Imaginen, sin luz, sin teléfono, sin Smartphone, internet o wifi. Sin poder recargar su tableta. Y un policía que entra de servicio en medio de estas o muy parecidas inconveniencias, Dan Evans (James Mitchum, hijo de Robert [1917-1997]). Sin líneas rojas no hay semáforos. Han caído las puertas del campo, donde campan a sus anchas policías y ladrones. Christie y su séquito, el locuelo Marcus (Victor B. Tyler), Chico (Don Granberry) y el fortachón Morgan (Maurice Attias). Todos con menos cerebro que un mosquito, excepto para hacer el mal (¿cómo no acabarían en el ámbito de la política?). Frente a un chaval que se queda solo en su casa, la celebración de una boda, o el asalto a una pareja gay y a un matrimonio de potentados, con el gran Ray Milland (1907-1986) haciendo su aportación villanesca y sibilina marca de la casa.
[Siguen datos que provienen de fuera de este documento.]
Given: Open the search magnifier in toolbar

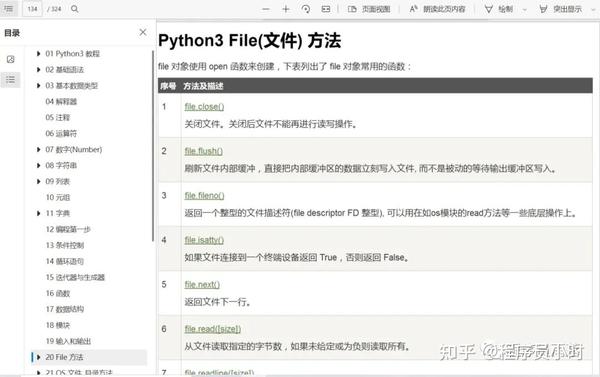Looking at the screenshot, I should click(75, 9).
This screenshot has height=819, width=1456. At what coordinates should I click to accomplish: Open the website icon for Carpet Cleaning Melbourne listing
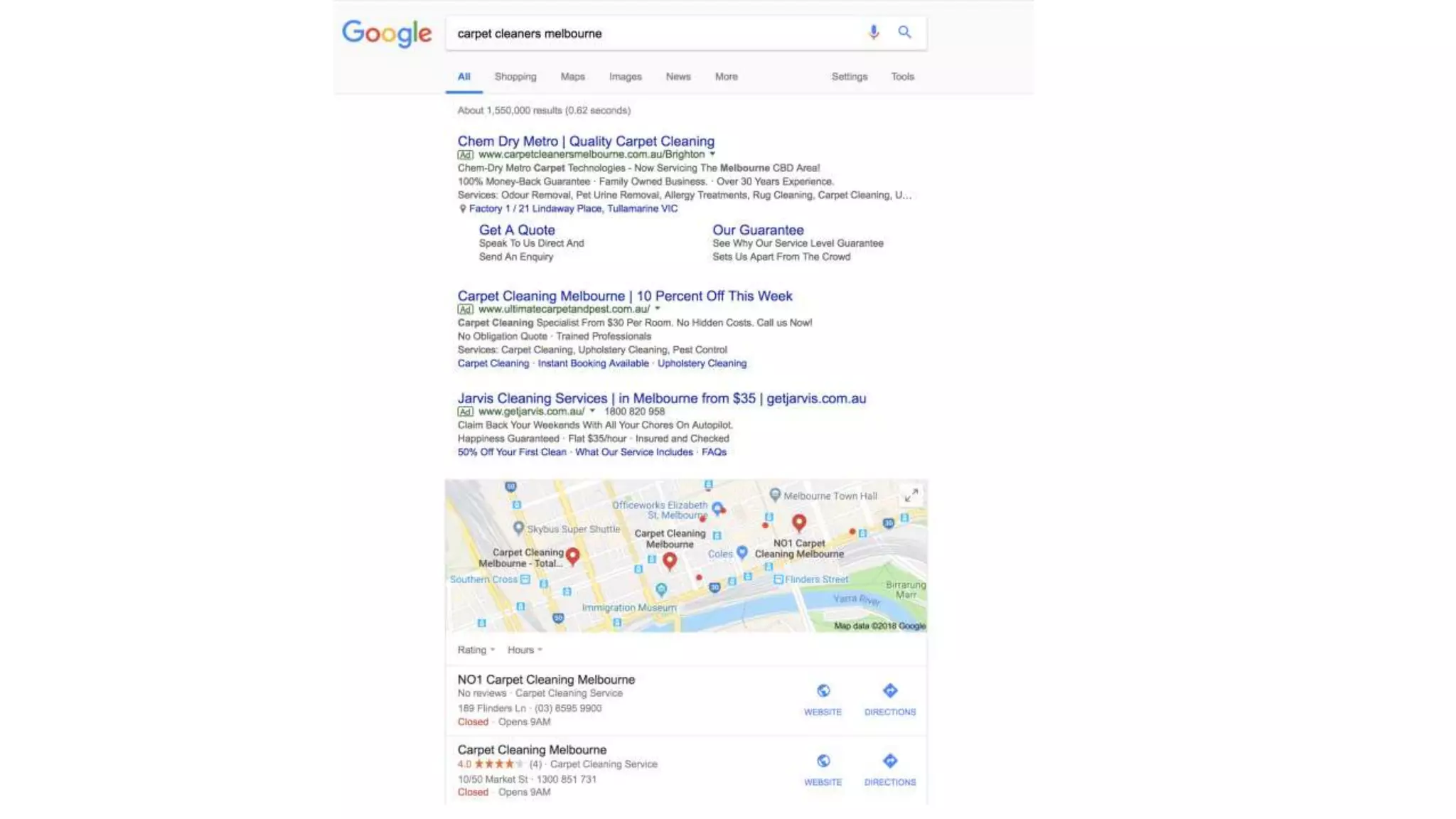point(823,769)
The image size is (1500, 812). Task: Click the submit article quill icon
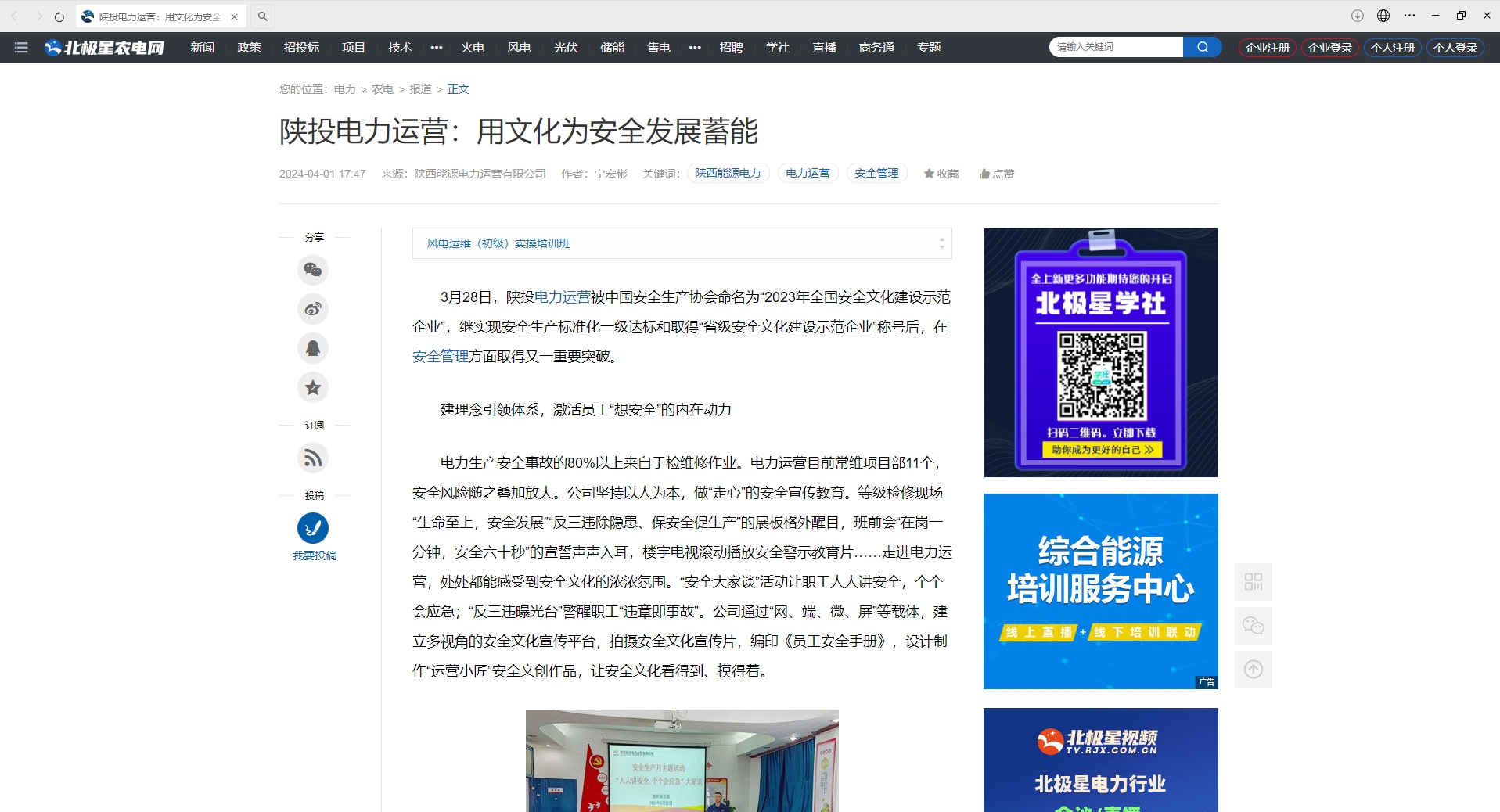click(312, 528)
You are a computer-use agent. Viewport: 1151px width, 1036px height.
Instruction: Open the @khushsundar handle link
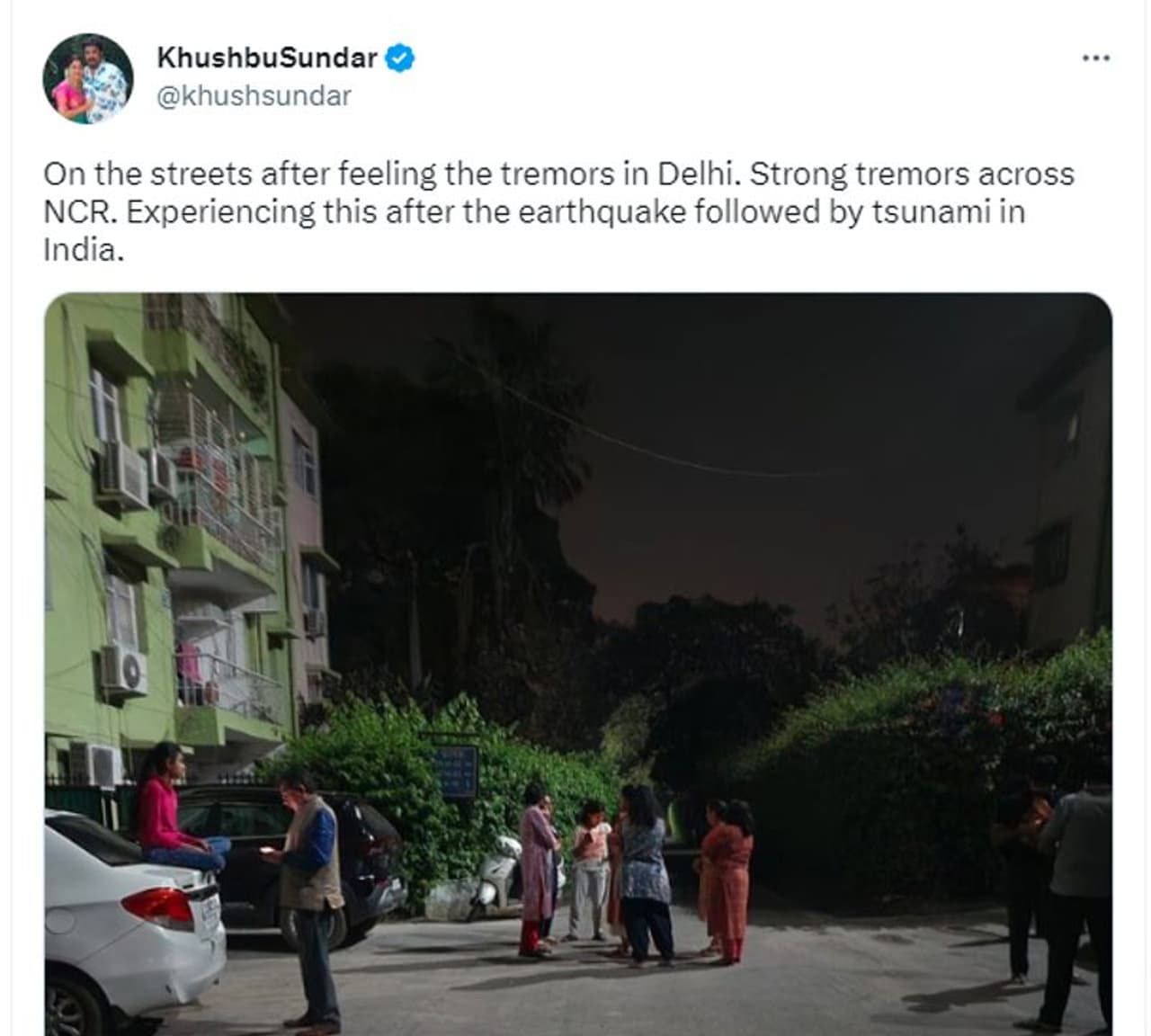point(254,95)
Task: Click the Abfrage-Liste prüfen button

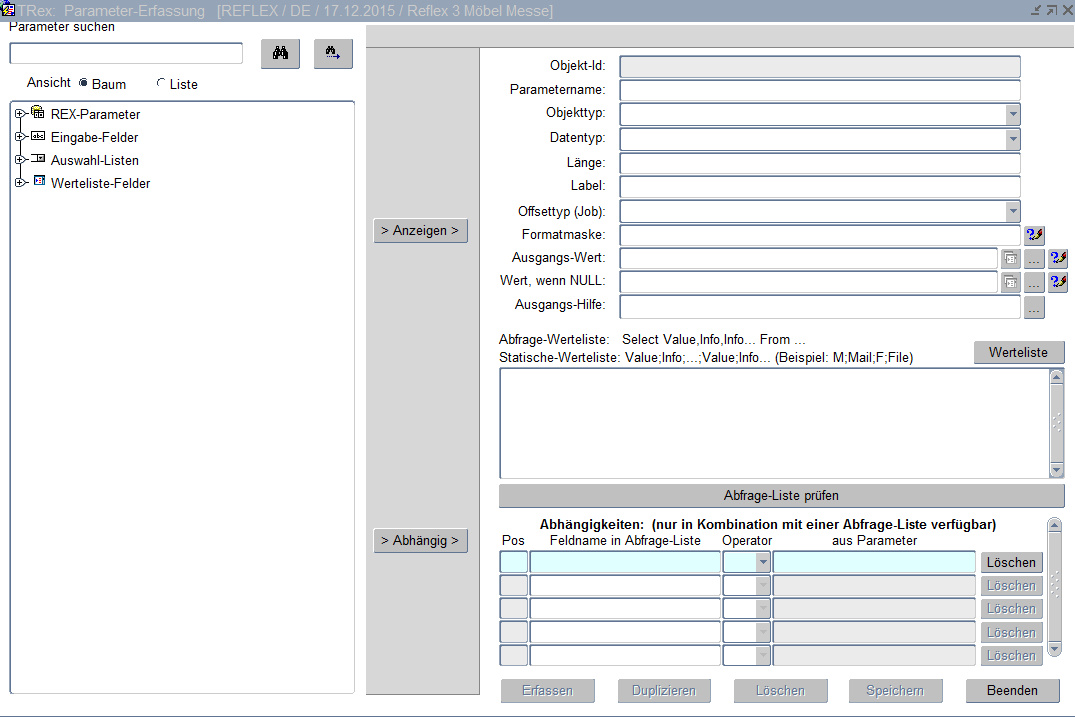Action: pos(781,495)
Por todo esto, El gran apagón se asemeja más a una película de terror que catastrofista. En un flamante contexto de crisis social y económica. Por su parte, el policía trata de localizar a los sospechosos mientras espera unos refuerzos que nunca va a llegar. Lo hace en compañía de Belinda Montgomery (Annie Gallo), que ha sido violada por uno de estos energúmenos y que, haciendo de tripas corazón, al menos de momento, se presta a echar una mano a Dan. En un buen momento de realización, Belinda no reconoce a su agresor, porque tal y como está concebido el plano, ambos personajes no están a una misma altura (ni moral ni física, en una escalera de servicio). Finalmente, Belinda y Dan se enfrentan a los desaprensivos del edificio con más de una dificultad. Fuera del mismo, se produce el saqueo más indiscriminado (del que forman parte los niños).


En la línea molona de las películas de catástrofes, y ampliando toda su gama, El gran apagón contó como productor ejecutivo a Ivan Reitman (1946-2022), futuro realizador de Los cazafantasmas (Ghostbusters, 1984).


 

La complicada red de relaciones se acrecienta en lo bueno y en lo malo, dentro del edificio. Impera la casualidad, también en lo bueno y en lo malo. Y la necesidad de sobreponerse a lo sucedido, atendiendo los intereses más inmediatos, la propia supervivencia.


La película depara algunos buenos momentos, como el del policía, Dan, que entra en el apartamento donde se está celebrando la boda y piensa -ve-, que todo está en orden. Aunque como sabemos, las apariencias engañan. En este sentido, el film es eficaz, y acaba con el enfrentamiento del líder de los criminales con el agente de la ley. La persecución en el aparcamiento del edificio está bien llevada, posee el suficiente nervio.


Al final, se hizo la luz, pero no sabemos qué pasará con las vidas de todas estas personas tocadas por la varita de la oscuridad.


La película supuso cierto impacto, lo recuerdo bien. Incluso en su pase televisivo. Hace poco se habló de la posibilidad de un corte eléctrico a gran escala. Intencionado. De consecuencias humanas imprevisibles y económicas bastante previsibles.


¿Estarían ustedes a la altura? Yo sí sabría qué hacer. Pero no lo pienso decir.